Feasibility study of pulse compression technique to improve accuracy of ultrasonic temperature estimation

Purpose: In this work, we propose pulse compression technique using a chirp signal to improve accuracy of parameters including thermal expansion, propagation velocity of ultrasound, and calibration curve used for converting thermal strain data into its corresponding temperature in the therapeutic ultrasound. Methods: The performance of the proposed method was experimentally demonstrated by in vitro experiments using an egg-white phantom and a sliced porcine liver. Measurement of thermal expansion and propagation velocity of ultrasound was done by transferring the specimen from a heating bath to a measuring bath per 5°C temperature resolution.
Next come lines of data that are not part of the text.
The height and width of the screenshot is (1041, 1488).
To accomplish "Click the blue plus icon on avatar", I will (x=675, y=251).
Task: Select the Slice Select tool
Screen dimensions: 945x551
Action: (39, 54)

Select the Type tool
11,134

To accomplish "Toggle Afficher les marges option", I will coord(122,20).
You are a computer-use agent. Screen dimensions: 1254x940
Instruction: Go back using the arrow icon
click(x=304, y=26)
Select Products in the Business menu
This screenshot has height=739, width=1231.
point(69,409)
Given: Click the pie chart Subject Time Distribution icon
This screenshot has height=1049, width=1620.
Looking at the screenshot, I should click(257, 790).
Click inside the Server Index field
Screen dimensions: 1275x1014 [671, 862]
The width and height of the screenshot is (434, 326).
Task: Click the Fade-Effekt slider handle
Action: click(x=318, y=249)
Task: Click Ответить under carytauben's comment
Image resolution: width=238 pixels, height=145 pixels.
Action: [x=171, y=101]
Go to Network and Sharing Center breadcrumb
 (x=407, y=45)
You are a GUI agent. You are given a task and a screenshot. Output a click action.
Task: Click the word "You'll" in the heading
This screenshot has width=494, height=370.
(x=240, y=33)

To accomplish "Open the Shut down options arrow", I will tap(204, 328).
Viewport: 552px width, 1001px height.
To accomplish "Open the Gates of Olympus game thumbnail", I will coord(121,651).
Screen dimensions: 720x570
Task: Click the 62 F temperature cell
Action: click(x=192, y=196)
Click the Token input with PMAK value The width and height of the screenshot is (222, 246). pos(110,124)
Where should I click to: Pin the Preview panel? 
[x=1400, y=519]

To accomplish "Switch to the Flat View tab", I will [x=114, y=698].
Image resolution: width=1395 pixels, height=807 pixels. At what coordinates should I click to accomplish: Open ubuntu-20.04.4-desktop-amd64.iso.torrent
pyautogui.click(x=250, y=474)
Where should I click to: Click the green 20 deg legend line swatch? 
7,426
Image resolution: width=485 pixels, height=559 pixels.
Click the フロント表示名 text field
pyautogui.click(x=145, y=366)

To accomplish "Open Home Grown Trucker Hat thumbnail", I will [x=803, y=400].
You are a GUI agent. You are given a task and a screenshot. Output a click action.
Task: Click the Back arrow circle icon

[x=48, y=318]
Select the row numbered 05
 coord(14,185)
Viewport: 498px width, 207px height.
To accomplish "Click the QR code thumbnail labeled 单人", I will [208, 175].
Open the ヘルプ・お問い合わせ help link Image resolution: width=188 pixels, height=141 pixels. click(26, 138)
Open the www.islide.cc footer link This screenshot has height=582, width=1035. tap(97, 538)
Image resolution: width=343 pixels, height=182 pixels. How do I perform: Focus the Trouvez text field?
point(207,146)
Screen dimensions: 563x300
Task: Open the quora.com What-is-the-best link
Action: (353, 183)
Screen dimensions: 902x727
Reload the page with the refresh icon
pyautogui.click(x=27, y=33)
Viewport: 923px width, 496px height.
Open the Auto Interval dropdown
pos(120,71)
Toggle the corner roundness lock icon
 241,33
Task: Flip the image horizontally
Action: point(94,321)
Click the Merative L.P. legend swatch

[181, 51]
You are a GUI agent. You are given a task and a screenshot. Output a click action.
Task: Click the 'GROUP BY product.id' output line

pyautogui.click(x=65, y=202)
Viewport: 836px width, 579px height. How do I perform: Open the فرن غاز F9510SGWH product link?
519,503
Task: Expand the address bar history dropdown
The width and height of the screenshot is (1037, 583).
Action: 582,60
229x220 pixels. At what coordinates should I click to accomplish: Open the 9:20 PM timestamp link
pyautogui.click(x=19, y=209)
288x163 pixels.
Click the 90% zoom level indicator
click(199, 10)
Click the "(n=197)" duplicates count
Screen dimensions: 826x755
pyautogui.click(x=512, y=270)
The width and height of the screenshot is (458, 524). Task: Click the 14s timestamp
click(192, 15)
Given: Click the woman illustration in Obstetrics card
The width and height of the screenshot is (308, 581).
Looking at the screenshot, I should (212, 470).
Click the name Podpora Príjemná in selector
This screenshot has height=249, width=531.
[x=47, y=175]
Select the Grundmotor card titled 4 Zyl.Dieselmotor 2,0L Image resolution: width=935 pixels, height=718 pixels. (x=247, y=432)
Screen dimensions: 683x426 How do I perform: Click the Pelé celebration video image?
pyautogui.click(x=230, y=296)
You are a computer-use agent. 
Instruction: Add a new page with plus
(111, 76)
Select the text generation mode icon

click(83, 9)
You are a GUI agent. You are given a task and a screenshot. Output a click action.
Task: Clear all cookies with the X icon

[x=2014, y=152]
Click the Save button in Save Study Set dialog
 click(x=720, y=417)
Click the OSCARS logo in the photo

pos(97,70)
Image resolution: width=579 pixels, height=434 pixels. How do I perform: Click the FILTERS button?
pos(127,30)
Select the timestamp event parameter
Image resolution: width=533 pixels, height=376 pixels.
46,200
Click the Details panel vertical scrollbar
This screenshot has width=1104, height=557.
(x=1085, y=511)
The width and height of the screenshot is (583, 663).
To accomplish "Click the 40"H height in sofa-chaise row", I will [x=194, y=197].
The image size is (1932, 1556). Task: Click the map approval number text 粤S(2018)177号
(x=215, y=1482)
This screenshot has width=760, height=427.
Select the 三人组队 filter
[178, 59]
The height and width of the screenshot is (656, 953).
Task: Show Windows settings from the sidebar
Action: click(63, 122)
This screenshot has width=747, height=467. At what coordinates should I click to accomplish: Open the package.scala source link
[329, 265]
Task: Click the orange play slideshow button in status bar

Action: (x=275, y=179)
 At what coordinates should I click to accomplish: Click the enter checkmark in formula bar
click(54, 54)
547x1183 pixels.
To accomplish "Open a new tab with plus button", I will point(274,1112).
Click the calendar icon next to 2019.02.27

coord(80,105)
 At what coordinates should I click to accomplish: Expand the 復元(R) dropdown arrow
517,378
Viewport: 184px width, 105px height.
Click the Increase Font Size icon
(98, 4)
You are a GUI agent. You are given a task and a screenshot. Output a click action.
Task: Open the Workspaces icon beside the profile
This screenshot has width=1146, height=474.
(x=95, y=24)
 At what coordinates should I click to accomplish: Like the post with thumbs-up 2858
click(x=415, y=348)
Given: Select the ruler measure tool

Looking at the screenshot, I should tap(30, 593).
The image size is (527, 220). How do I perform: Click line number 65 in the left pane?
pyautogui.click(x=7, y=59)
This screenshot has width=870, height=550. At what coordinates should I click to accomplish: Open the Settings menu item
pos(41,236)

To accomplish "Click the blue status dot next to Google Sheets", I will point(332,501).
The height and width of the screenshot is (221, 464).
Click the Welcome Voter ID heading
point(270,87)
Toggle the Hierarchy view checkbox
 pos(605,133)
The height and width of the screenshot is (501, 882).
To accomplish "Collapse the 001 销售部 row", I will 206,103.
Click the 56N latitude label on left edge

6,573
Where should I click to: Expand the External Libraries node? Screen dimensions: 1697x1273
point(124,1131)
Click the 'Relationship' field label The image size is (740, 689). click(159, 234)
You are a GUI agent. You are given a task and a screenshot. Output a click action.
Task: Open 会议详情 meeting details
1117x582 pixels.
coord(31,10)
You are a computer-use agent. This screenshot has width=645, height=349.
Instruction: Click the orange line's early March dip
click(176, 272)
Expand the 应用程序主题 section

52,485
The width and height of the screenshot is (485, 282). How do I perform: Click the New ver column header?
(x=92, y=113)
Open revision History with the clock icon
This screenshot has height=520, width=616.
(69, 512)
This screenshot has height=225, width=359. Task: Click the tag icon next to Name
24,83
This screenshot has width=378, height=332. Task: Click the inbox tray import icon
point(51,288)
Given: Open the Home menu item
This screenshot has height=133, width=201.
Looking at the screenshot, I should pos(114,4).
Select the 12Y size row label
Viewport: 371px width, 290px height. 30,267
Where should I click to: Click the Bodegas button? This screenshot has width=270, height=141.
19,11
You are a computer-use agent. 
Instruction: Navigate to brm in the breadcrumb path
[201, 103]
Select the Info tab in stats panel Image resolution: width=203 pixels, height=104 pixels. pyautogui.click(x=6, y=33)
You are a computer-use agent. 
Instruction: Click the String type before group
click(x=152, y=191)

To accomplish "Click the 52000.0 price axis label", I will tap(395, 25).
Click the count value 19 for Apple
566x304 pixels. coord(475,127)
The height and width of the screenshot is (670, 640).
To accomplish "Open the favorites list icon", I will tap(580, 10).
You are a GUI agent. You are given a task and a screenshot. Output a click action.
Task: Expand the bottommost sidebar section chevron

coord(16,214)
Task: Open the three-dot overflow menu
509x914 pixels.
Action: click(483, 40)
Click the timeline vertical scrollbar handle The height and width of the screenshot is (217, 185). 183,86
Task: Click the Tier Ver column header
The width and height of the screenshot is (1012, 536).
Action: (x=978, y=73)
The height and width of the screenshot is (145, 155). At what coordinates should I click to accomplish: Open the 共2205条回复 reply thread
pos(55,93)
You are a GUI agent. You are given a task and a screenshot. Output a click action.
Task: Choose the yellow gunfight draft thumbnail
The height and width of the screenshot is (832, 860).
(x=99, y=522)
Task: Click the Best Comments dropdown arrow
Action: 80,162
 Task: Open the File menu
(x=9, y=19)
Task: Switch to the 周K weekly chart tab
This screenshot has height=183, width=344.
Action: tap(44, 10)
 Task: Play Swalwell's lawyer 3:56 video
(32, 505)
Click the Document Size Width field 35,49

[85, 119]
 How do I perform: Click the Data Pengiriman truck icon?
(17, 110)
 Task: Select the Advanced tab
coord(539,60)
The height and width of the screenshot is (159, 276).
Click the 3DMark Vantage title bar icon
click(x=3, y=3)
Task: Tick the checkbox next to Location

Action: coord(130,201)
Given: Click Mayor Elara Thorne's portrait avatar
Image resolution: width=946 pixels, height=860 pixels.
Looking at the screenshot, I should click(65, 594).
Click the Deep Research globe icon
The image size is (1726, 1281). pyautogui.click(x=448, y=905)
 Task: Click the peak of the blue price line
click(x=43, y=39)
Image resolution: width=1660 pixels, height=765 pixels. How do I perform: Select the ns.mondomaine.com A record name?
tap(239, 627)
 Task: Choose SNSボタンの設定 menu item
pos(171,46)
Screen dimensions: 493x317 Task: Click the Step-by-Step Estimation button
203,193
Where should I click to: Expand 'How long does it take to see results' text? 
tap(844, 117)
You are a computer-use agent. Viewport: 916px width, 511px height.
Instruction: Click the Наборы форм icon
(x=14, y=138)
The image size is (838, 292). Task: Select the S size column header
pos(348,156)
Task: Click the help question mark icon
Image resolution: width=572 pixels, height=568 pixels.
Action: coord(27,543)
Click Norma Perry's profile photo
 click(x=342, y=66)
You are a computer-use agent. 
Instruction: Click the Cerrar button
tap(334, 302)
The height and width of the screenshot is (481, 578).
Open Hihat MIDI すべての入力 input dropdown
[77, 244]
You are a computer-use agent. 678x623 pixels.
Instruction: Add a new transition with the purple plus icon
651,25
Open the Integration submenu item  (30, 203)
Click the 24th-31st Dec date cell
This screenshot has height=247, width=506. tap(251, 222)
The calibration curve was implemented by combining the measured thermal expansion and propagation velocity of ultrasound. Results: In two received signals from a phantom and a sliced porcine liver, the amplitudes of pulse compressed signals were about 35 and 12.5 times higher than sinusoidal signal, respectively. Therefore, core parameters including thermal expansion, propagation velocity of ultrasound, and calibration curve used for ultrasonic temperature estimation were more accurately obtained based on the high sensitivity of pulse compression technique. Conclusions: Our study indicates that increasing the amplitude of the received signal is a critical factor in order to obtain more accurate parameters such as thermal expansion, propagation velocity of ultrasound, and calibration curve. The proposed method can be one of the potential ways to increase the sensitivity of the received signal and thus, the accuracy of temperature estimation using ultrasound can be more improved.